According to these men, therefore, any sexual harassment from this day forward is not a problem or an issue. You are at fault because you deliberately and knowingly went into the world of men while wearing your female bodies - despite having been told that these men think of you as objects to be touched for their pleasure. You are the ones who are wrong - because you knew what was going to happen no complaints should ever be registered. You should never bring the subject up again. The feelings of these men might be hurt. That is important because men have feelings that count and women do not.

You have been warned.

The reason for the season, ladies and gentleman.

A different contract could have been written:

“By working this job, you agree that men at the event may touch you intimately, expose themselves to you, or otherwise seek to use you for sexual gratification. Agreeing to these requests is central to this job: for this night, you agree to be a sex worker, exchanging sexual favors for pay. A list of possible sexual favors appears below…”

I mean, it took me less than a minute to come up with that language. Surely the organizers, many years into the process, could come up with clearer and more comprehensive language, if they wanted to make sure that everybody was on the same page.

Why didn’t they, do you think?

:rolleyes:

"Soldiers: “By working this job you agree that you can be killed in horrible ways by the enemy”.
:rolleyes:

Do we have proof that anything but some butt groping went on? Which they were warned could happen?

Did you see that most hostesses returned and eagerly signed up for the gig year after year?

It seems to me there are two questions here, relating to two distinct factual scenarios.

One is (in my view) trivially easy to answer: if we accept that not everyone being groped, propositioned, or assaulted was aware of and had consented to those acts in advance, that’s horrible and wrong.

The more interesting debate is: what if we assume that, next year, the President’s Club uses LHoD’s language: “By working this job, you agree that men at the event may touch you intimately, expose themselves to you, or otherwise seek to use you for sexual gratification. Agreeing to these requests is central to this job: for this night, you agree to be a sex worker, exchanging sexual favors for pay.
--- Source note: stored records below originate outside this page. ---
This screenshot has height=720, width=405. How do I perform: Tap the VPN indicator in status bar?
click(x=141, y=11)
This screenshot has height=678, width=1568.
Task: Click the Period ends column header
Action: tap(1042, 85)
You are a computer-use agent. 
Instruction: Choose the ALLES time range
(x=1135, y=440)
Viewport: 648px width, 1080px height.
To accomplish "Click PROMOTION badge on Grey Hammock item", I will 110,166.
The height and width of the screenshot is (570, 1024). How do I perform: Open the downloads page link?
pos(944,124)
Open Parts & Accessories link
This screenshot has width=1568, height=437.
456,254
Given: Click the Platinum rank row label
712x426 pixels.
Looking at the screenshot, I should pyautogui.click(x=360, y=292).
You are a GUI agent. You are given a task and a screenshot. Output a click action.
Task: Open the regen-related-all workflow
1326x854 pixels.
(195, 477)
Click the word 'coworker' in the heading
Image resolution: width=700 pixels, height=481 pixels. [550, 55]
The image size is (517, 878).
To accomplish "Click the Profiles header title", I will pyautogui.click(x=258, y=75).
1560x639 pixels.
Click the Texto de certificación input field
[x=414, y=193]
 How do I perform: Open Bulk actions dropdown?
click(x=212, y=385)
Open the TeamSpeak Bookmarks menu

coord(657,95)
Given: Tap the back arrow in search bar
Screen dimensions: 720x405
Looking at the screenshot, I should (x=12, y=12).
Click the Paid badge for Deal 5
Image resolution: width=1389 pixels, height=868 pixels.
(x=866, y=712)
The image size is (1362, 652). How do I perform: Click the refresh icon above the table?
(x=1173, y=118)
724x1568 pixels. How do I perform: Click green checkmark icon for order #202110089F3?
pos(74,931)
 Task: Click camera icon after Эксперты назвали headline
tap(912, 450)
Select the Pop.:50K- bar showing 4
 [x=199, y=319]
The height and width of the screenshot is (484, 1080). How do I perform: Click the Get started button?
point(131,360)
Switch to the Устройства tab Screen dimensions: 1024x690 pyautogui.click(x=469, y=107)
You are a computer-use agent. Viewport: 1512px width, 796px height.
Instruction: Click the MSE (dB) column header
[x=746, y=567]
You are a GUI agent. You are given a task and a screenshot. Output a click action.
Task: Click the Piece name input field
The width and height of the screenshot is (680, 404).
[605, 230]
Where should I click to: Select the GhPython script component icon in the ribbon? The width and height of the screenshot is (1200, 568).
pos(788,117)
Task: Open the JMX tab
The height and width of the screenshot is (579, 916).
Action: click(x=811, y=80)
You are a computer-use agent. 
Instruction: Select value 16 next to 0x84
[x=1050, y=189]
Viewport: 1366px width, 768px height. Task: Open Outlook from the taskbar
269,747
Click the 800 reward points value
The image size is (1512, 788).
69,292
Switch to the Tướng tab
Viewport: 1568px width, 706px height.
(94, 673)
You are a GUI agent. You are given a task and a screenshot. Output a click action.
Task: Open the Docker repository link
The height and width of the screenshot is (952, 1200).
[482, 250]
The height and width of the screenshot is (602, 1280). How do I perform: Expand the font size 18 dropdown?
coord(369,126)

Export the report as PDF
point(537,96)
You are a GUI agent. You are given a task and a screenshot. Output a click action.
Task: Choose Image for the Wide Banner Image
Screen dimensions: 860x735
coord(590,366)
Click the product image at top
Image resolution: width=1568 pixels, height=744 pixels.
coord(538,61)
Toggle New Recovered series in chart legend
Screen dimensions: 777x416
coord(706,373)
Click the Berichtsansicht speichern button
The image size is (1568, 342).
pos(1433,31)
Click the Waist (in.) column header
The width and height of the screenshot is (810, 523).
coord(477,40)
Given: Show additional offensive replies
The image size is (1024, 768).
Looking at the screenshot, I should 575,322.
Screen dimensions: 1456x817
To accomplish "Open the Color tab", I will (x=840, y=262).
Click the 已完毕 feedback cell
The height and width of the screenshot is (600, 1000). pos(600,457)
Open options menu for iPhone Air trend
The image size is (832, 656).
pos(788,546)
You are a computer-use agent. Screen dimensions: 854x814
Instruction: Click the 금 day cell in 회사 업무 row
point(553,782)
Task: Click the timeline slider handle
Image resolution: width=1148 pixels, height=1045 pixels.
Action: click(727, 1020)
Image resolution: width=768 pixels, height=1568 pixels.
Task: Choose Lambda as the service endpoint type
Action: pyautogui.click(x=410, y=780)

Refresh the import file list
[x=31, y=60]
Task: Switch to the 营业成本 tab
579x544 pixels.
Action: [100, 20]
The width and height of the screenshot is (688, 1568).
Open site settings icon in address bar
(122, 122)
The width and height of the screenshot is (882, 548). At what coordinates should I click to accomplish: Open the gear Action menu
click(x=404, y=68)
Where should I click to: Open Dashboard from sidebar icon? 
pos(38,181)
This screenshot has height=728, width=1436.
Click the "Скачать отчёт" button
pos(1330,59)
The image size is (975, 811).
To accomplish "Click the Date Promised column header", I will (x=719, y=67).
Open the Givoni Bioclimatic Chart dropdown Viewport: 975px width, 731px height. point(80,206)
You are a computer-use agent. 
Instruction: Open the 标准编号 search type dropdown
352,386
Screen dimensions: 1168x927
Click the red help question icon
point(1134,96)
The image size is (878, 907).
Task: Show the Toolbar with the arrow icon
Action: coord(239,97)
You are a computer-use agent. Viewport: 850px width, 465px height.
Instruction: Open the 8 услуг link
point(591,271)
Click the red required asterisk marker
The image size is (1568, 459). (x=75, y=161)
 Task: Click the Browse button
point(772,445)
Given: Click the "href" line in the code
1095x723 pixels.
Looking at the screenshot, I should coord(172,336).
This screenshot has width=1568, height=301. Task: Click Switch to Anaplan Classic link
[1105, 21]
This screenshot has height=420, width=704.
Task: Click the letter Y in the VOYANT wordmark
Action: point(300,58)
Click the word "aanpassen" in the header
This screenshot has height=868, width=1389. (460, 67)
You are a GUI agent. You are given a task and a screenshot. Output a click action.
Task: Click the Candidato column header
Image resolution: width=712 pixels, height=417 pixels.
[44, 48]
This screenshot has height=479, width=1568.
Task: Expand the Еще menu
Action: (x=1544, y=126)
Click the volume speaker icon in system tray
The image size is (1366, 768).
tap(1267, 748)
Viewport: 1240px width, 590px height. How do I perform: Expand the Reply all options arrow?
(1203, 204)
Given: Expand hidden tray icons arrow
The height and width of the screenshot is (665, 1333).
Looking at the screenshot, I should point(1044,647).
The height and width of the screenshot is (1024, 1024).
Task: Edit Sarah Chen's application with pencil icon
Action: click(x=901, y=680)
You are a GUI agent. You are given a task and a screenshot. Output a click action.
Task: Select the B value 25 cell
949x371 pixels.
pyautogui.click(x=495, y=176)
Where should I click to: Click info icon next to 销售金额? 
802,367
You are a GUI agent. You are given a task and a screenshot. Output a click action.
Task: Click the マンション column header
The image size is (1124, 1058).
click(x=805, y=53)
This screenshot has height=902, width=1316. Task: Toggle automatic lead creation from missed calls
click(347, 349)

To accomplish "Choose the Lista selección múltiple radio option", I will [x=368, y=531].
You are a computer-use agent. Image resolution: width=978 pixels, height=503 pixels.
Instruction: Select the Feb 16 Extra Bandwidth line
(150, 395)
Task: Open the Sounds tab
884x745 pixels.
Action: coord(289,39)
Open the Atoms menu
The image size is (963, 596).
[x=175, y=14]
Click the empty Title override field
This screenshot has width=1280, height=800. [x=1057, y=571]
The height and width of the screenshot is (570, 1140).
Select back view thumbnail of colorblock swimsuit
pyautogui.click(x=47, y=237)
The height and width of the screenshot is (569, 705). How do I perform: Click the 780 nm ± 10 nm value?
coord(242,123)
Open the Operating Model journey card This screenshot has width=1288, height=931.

A list of possible sexual favors appears below…”

Is it still worthy of similar condemnation? Does the existence of the patriarchy mean that even a woman so informed cannot give true consent to such a bargain?

Seriously, dude–that’s why the army never explicitly talks with soldiers about the dangers of combat, right? They just sorta, y’know, imply it without ever discussing it, right? And they definitely don’t try to minimize that danger, no sir.

This is an excellent and well-thought-out analogy you’re making!

Did you read the article? Yes, we have proof. If you don’t understand what comprises “proof” in a discussion, you may disagree.

This is 100% irrelevant. There is no transitive property of consent.